Despite challenges, there are policies the current commissioner, Ricardo Lara, could take to ease the strains of the market, even within the confines of Proposition 103. The market is indeed strained. The so-called FAIR Plan, the government-created and industry-funded insurance consortium that insures people who can’t find market-rate insurance, currently has around three times more policyholders than it should in a functioning market.

That’s a huge problem. As CalMatters reports:

As the risk of catastrophic wildfire ramps up across California, that risk falls disproportionately on the FAIR Plan. And if an especially severe fire season renders the plan bankrupt, the tab will fall on those insurers still doing business in the state in proportion to their share of the market.

This gives them more reason to reduce their market share.

The current rate-approval process — where consumer “intervenors” argue on behalf of consumers — takes at least six months. One insurer pulled out of the market after waiting two years for a decision. In an inflationary environment, this is absurd. California is the only state that doesn’t recognize rising reinsurance costs in its formula for determining rate hikes.

The state limits the ability of insurers to base fire risks on wildfire-prone locations via past losses. It has restricted non-renewals in high-risk areas. Furthermore, the state evaluates pricing based on the past 20 years of a company’s wildfire losses. If the state is right about climate change, then its pricing mechanism isn’t taking into account current and future losses from a warming climate.

This column previously detailed the way that the commission battled a previous State Farm rate filing (and ordered a premium reduction instead) by basing its revenues on a group of out-of-state State Farm–affiliated companies. State Farm was required to pay legal fees to the “intervenors” who had fought the rate hike even after the courts ruled in State Farm’s favor. Is it any wonder companies don’t want to do business here?

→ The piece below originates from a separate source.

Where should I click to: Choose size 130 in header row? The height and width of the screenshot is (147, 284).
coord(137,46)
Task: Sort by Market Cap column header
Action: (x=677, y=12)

After State Farm’s announcement, Consumer Watchdog claimed that the insurer’s action “appears intended to force … Lara to rubber stamp $721 million in new and potentially unjustified … [rate] hikes.” It demanded that Lara use “emergency authority … to force insurance companies doing business in California to sell insurance to those who need it anywhere in the state when there is a shortage.”

If the department takes that draconian approach — e.g., forcing companies to sell things they don’t want to sell — then we might see a full-scale exodus from the California market — and not just in the homeowners’ insurance market. Fortunately, the Department of Insurance issued a consumer alert on Tuesday saying that the agency “cannot legally control a company’s business decision.”

CBS News reported the following in January:

Major auto insurers are pulling back in the California marketplace because they are saying our drivers are just too expensive to insure.…

From 2020 to 2021, auto insurance losses spiked 25% while premiums increased by only 4.5%, according to the American Property Casualty Insurance Association.

On Tuesday, the American Agents Alliance sent a letter to Lara noting that “[t]he California automobile and homeowners insurance markets are in turmoil.” If rates can’t reflect risk, then companies will simply reduce their participation in the market.

State Farm’s pullback is particularly concerning because the company had been increasing its market share as it had taken over policies from companies that had been quietly exiting. So far, we’ve heard nothing from Gov. Gavin Newsom. Maybe the governor ought to spend more time dealing with the latest California crisis rather than pontificating about national events.